# start of Records provided

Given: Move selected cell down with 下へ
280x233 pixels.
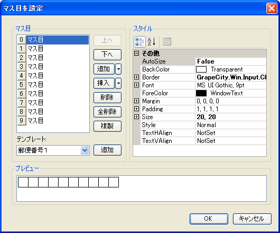Looking at the screenshot, I should coord(107,55).
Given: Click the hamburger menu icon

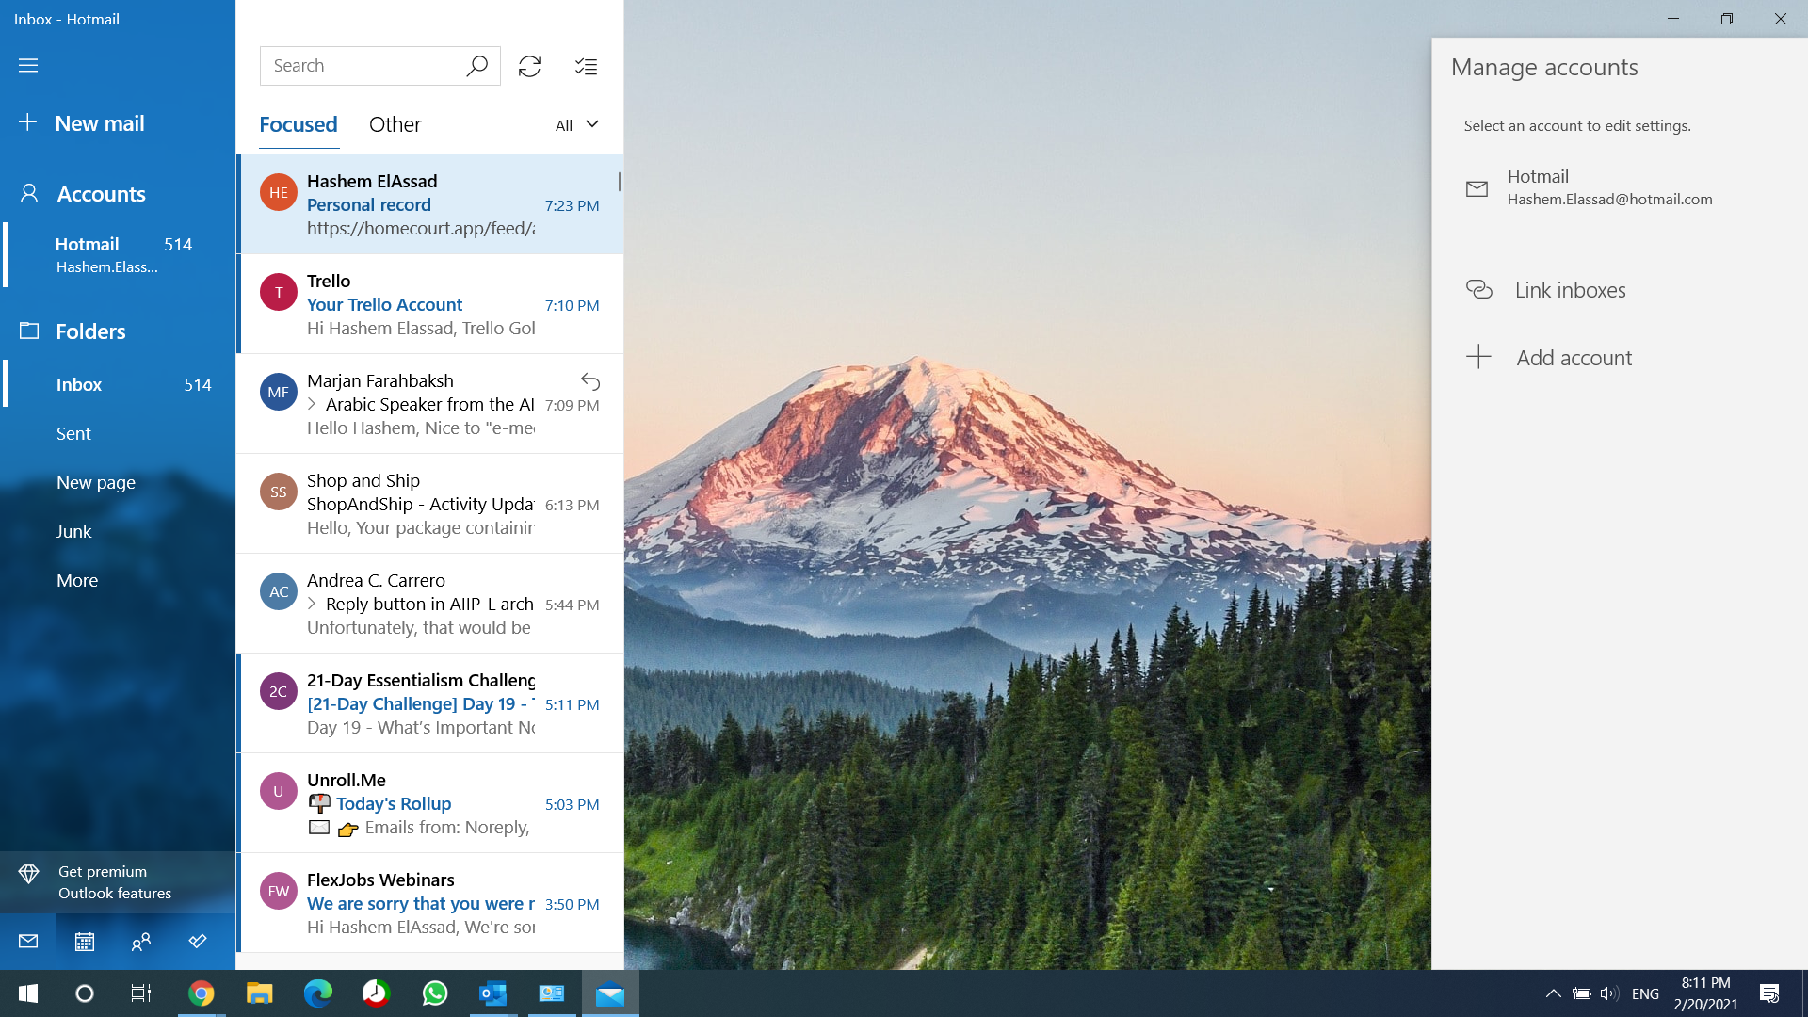Looking at the screenshot, I should [x=28, y=65].
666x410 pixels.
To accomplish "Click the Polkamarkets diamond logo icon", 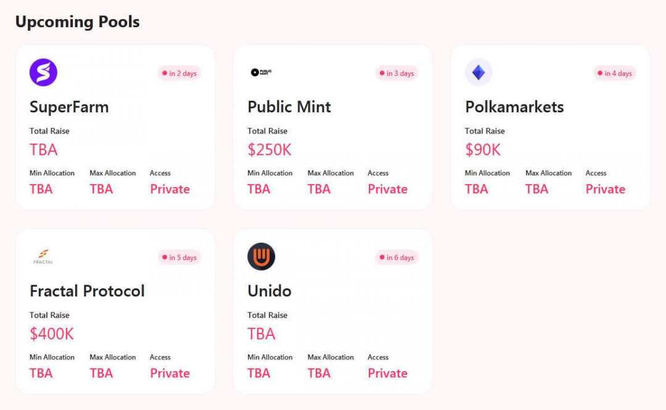I will point(479,72).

# end of Records provided

■ **What the task requires**: Which lines of the listing above contain the word "Given"? Find them and copy each one.

■ **Solution to the exercise**:
Given: Move selected cell down with 下へ
Given: Click the hamburger menu icon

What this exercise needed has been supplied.